Breaking down a large Word document for sharing

Started by Alexander Deliyannis on 12/1/2009
Alexander Deliyannis 12/1/2009 7:11 pm
The concept of what I am need to do seems simple enough, yet for the life of me I am unable to think of a tool to do it. I am surprised myself that I haven't needed to do something like this before.

Here's the deal. I have a 150+ page document describing a large number of project tasks my team are working on. The document has become too cumbersome to move around, especially since several people may need to update their specific tasks concurrently.

So my idea is to break the document down to small units, each describing a single task. The question is: is there some tool to do this automatically?

Most tasks take up a single page, but some take more. I wouldn't mind doing manually the long ones. I also wouldn't mind if my imaginary tool (for example, a Word macro) needed some kind of separator to mark the start of each new section.

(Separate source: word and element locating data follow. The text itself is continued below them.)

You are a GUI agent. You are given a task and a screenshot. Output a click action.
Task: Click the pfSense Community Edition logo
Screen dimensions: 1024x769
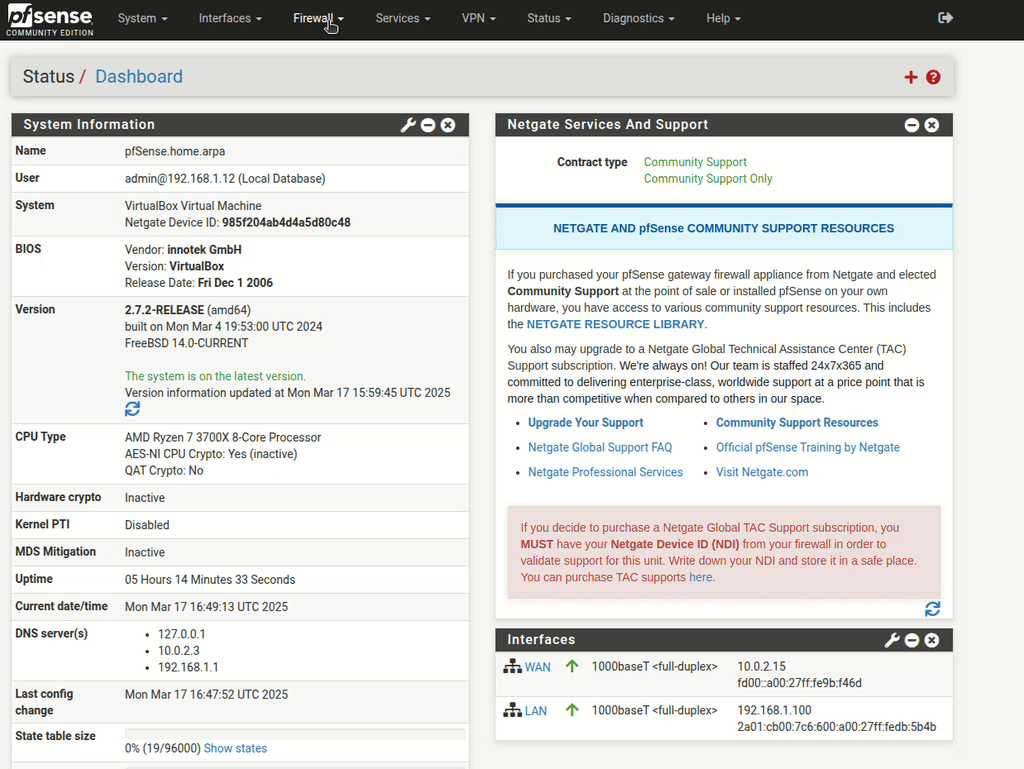[49, 19]
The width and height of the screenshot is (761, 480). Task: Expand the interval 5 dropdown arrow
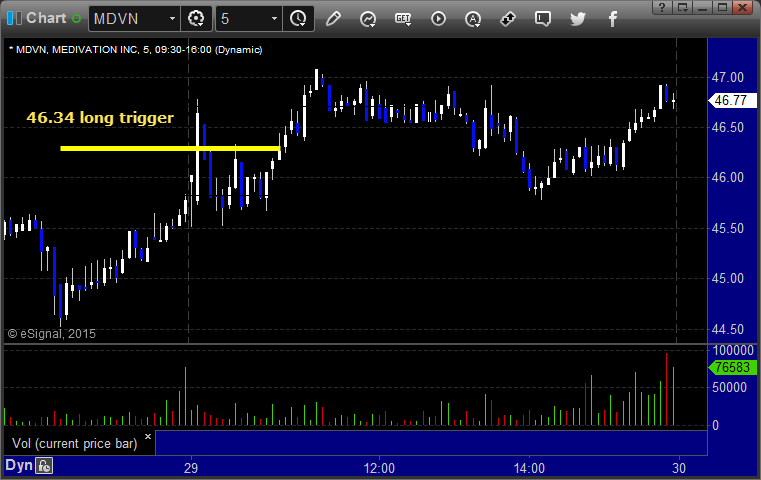pyautogui.click(x=274, y=19)
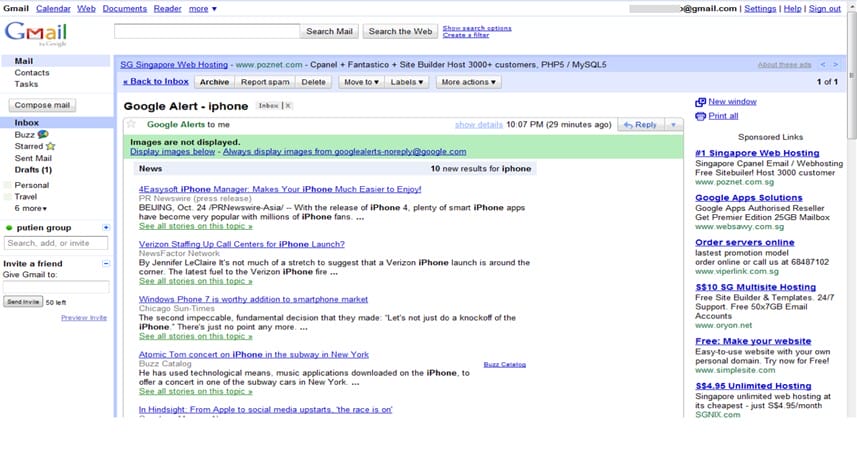Open Calendar from the top bar

coord(53,8)
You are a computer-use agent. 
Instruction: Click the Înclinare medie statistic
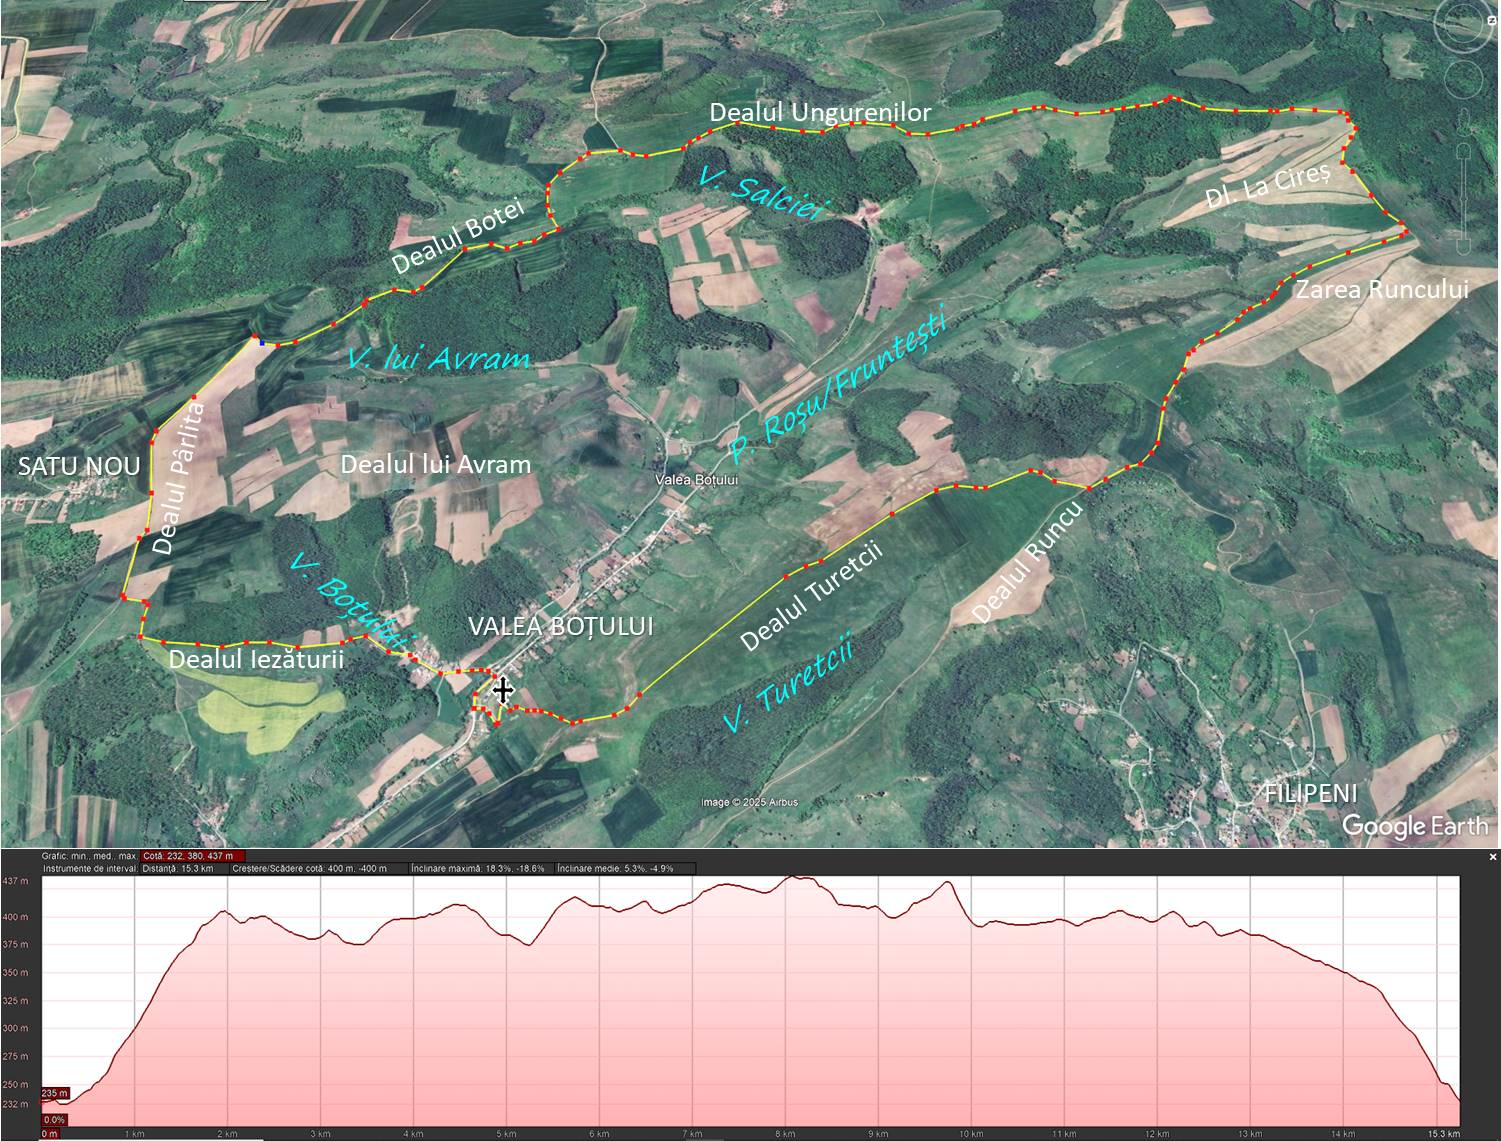click(625, 868)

But with all the time and money I have invested in information managers, I hate to think I will have to do the whole process by hand. Also, I am quite certain I will want to do this in the future again, so I would happily invest in a tool that facilitates such tasks; then there's CRIMP as an additional incentive..


Stephen Zeoli 12/1/2009 7:51 pm
Hi, Alexander,

If I correctly interpreting what you are looking for, I think you will find that Zoot can do this just fine. It will work especially well if each of the new extracted documents already start with the same text. For instance, if the start of each task has the text "Task: XXXXX" where "XXXXX" is the variable. If this is the case, just use the file import wizard in Zoot (accessible via the import option of the file menu). After selecting the file you want to import (and it works with .doc files), select "Import delimited file (other)" and set Task: as the extract delimiter. Then pick the database in which you want to import the files. Then determine whether you want to use an existing folder or create a new one to hold the imported items. After you click "finish" a dialog box that allows you to set the extract delimiter (in this case Task:) and a subject delimiter, can be the same delimiter or another. Then click OK. It's like magic! And, if you've got fields that end in a colon, you can now create columns for viewing your information in a table. It's quite brilliant, really.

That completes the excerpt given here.